This roundup includes the following news briefs:
According to a Jan. 23 press release(www.nih.gov), an independent NIH panel is suggesting that the name of a common hormone disorder in women -- polycystic ovary syndrome (PCOS) -- be changed to more accurately reflect the illness. The current name "focuses on a criterion -- ovarian cysts -- which is neither necessary nor sufficient to diagnose the syndrome," making it a source of confusion, as well as a barrier to research progress and effective patient care, says the press release.
"The name PCOS is a distraction that impedes progress," panel member Robert Rizza, M.D., said in the release. "It is time to assign a name that reflects the complex interactions that characterize the syndrome. The right name will enhance recognition of this issue and assist in expanding research support."
According to the NIH, PCOS affects approximately 5 million reproductive-aged women in the United States. Women with PCOS have difficulty becoming pregnant due to hormone imbalances, and may have other signs and symptoms, as well, such as irregular or absent menstrual periods, acne, weight gain, excess hair growth on the face or body, thinning scalp hair, and ovarian cysts. Women with PCOS also are at risk for type 2 diabetes, high cholesterol and high blood pressure.
The AMA recently announced a new project dubbed "Accelerating Change in Medical Education(www.ama-assn.org)" and said it would give $10 million -- distributed in $2 million increments per year during a five-year period -- to as many as 12 U.S. medical schools to help foster innovative change in medical school education.
In a request for proposals(www.ama-assn.org), the AMA specified that money is available to M.D.-granting medical schools. Online registration(www.ama-assn.org) is required by Feb. 13, with letters of intent due by Feb. 15. Full proposals must be received from medical schools by May 15; recipient schools will be notified by July 1. The project begins on Sept. 1, 2013.
Nominations are open for the Academy's Public Health Award (Members Only) and will be accepted until the close of business on March 1.

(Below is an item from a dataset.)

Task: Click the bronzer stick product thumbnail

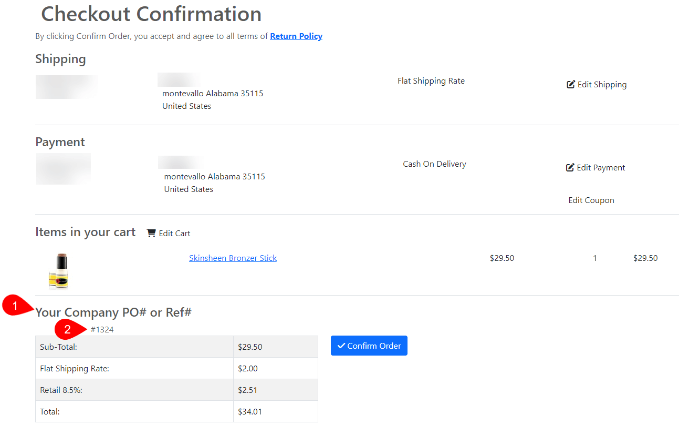Action: pos(58,271)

The award, which recognizes individuals -- both physicians and nonphysicians -- who have made or are making extraordinary contributions to the American public's health, will be presented at the 2013 Congress of Delegates in San Diego.
Nominations must be made by an active category member through that member's chapter using the appropriate application form. Nominees without an application will not be considered.
For more information, contact the AAFP at (800) 274-2237, ext. 3110, or via e-mail.
The National Committee for Quality Assurance (NCQA) recently announced a credentialing program created for individuals with expert knowledge of the patient-centered medical home (PCMH) model of care.
According to a Jan. 17 news release, the PCMH content expert certification offered by the NCQA and aimed at individuals with specific knowledge of the NCQA's own PCMH recognition program will help medical practices seeking PCMH recognition assess the skill level and qualifications of any potential PCMH consultant a practice might hire.
Individuals who earn the certification must complete two PCMH educational seminars and pass a comprehensive exam that covers seminar material.
HHS has issued new information(www.healthcare.gov) to help individuals, families and small businesses choose state-based insurance plans that are offered as part of the Patient Protection and Affordable Care Act.
The Affordable Care Act requires health insurance exchanges to operate in each state by 2014 and to essentially function as insurance markets, allowing individuals and businesses to purchase insurance from qualified plans. The HHS information contains information and resources to help consumers and small businesses find health insurance plans to meet their needs and budgets.
It also includes a checklist(www.healthcare.gov) of seven steps individuals and families can take to prepare for enrollment. Open enrollment for the plans begins in October.
HHS has awarded $1.5 billion in grants(cciio.cms.gov) to 11 states to help them develop and implement health insurance exchanges called for by the Patient Protection and Affordable Care Act.
The agency awarded one-year level-one grants to Delaware, Iowa, Michigan, Minnesota, North Carolina and Vermont so these states can begin the process of establishing health insurance exchanges. HHS also awarded multiyear level-two grants to California, Kentucky, Massachusetts, New York and Oregon to enable the states to continue building health insurance exchanges.
HHS has awarded health insurance exchange grants to 49 states, the District of Columbia and four territories to plan their marketplaces. Thus far, 34 states and the District of Columbia have used federal grant money to develop insurance marketplaces.